The output of Annotate Single Cell Reads

Annotate Single Cell Reads produces the following outputs:

The annotated reads

The 'annotated reads' contain just the 'Sequence' part of the read structure for the input reads that matched the configured options. These reads are suitable for use in several tools, see Annotate Single Cell Reads. Note that the output reads are sorted by their cell barcode, UMI and hashtag, if used, so they will appear shuffled compared to the input.

The table view of the sequence list (see https://resources.qiagenbioinformatics.com/manuals/clcgenomicsworkbench/current/index.php?manual=Table_view_sequence_lists.html) contains the annotations added to the reads.

The barcode in the 'Cell barcode' column is formed by 'Cell barcode' tags in the read structure and/or the barcode extracted from names, joined by a '-'.

Barcodes that are corrected (see Barcode correction) and/or translated (see 'Multiome ATAC' and 'Parse Biosciences' in Read structure) contain the final barcode under 'Cell barcode', and the uncorrected and untranslated barcode under 'Original barcode'.

The unmatched reads

The 'unmatched reads' contain the input reads that did not match the configured options:

The report

The report includes the following sections:

Summary

This section contains information about the number of:

  • Input, annotated and unmatched reads.
  • Distinct cell barcodes, as well as hashtags, if used. If multiple barcode components are defined, the total number of barcodes reflects the final joined cell barcodes.

Barcode correction

This section is present if barcode correction was used.
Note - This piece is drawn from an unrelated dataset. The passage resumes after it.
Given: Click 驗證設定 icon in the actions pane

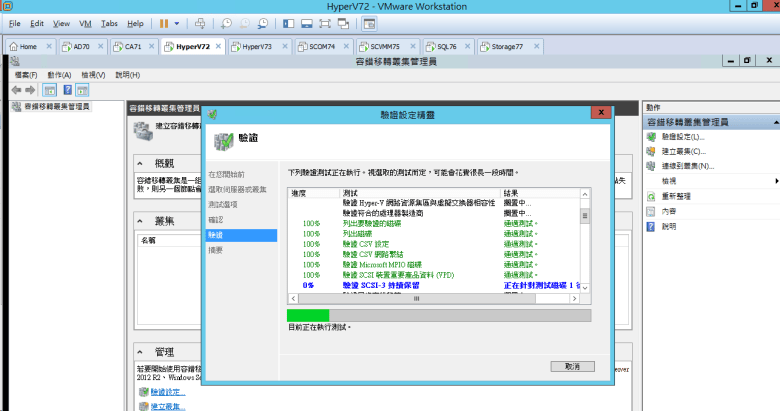Looking at the screenshot, I should click(651, 136).
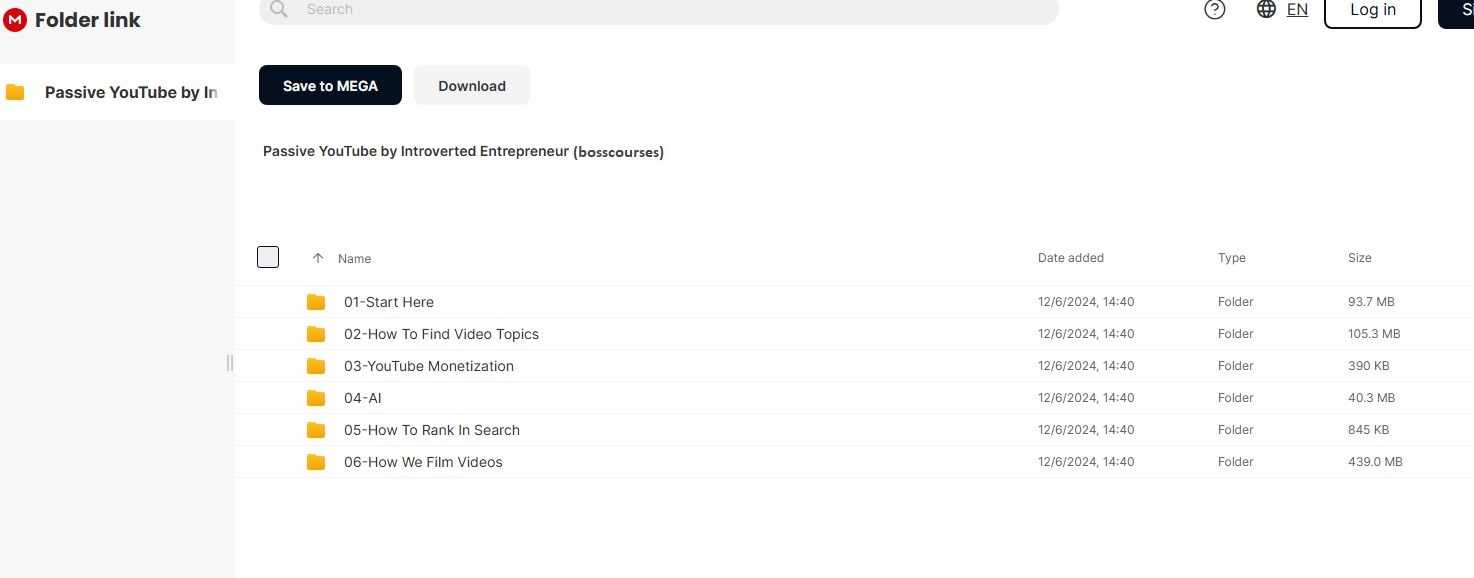Tick the select-all checkbox in header
Image resolution: width=1474 pixels, height=578 pixels.
[268, 257]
It contains, for each barcode component, the number of barcodes that were:

  • Identified.
  • Corrected.
  • Discarded, if a whitelist was used.
  • Retained.

Barcode ranks

A plot ranking the cell barcodes in decreasing order of the number of reads (figure 6.4). The number of cells present in the data can be approximated by the location of a sharp fall in the plot.

Image annotatereadsbarcoderankplot
Figure 6.4: A barcode ranks plot. A sharp transition from an average of a bit less than 10,000 reads to less than 100 reads per barcode is seen at x = 5,000, suggesting that there are approximately 5,000 cells in the data.

Nucleotide counts

Plots showing the distributions of different nucleotides at each position for the tags extracted using the Read structure (cell barcode, UMI, hashtag) for the 'annotated reads'.

The distributions for cell barcodes and UMIs are both expected to be roughly uniform, while the distribution for hashtags varies depending on the number of distinct hashtags in the data. The distribution becomes more uniform with more hashtags, but if only a few hashtags are expected, for example when the hashtag represents the sample, the distribution is likely to be skewed and should reflect the known expected hashtags.

For simplicity, the remainder of this section will talk about 'barcodes', but the description is equally true for UMIs.

Typically, barcodes are randomly generated, or else designed to be very different from each other, such that all nucleotides are observed at each barcode position, and in approximately equal amounts. Errors may be detected when the barcode plots do not show this behavior, such as in figure 6.5, where position 1 in the barcode is mostly 'A', position 2 is mostly 'A', position 3 is mostly 'G' etc. It appears that one barcode contains almost all the reads in the sample. In this case, the cell barcode part of the read structure has been misconfigured to read an adapter with sequence 'AAGCAGTGGT'. The same plot with the correct read structure is shown in figure 6.6.

Image badbarcode
Figure 6.5: Nucleotide counts plot for a misconfigured barcode. One barcode with sequence 'AAGCAGTGGT' is present in most of the reads. In this case the barcode was misconfigured to be part of an adapter.

Image goodbarcode
Figure 6.6: Nucleotide counts plot for the same data as in figure 6.5. All nucleotides are seen at all positions of the barcode with comparable frequencies, except for at position 1. This dataset is from a 96-well protocol where the barcodes for each well are known in advance and the skewed nucleotide distribution at position 1 is as expected.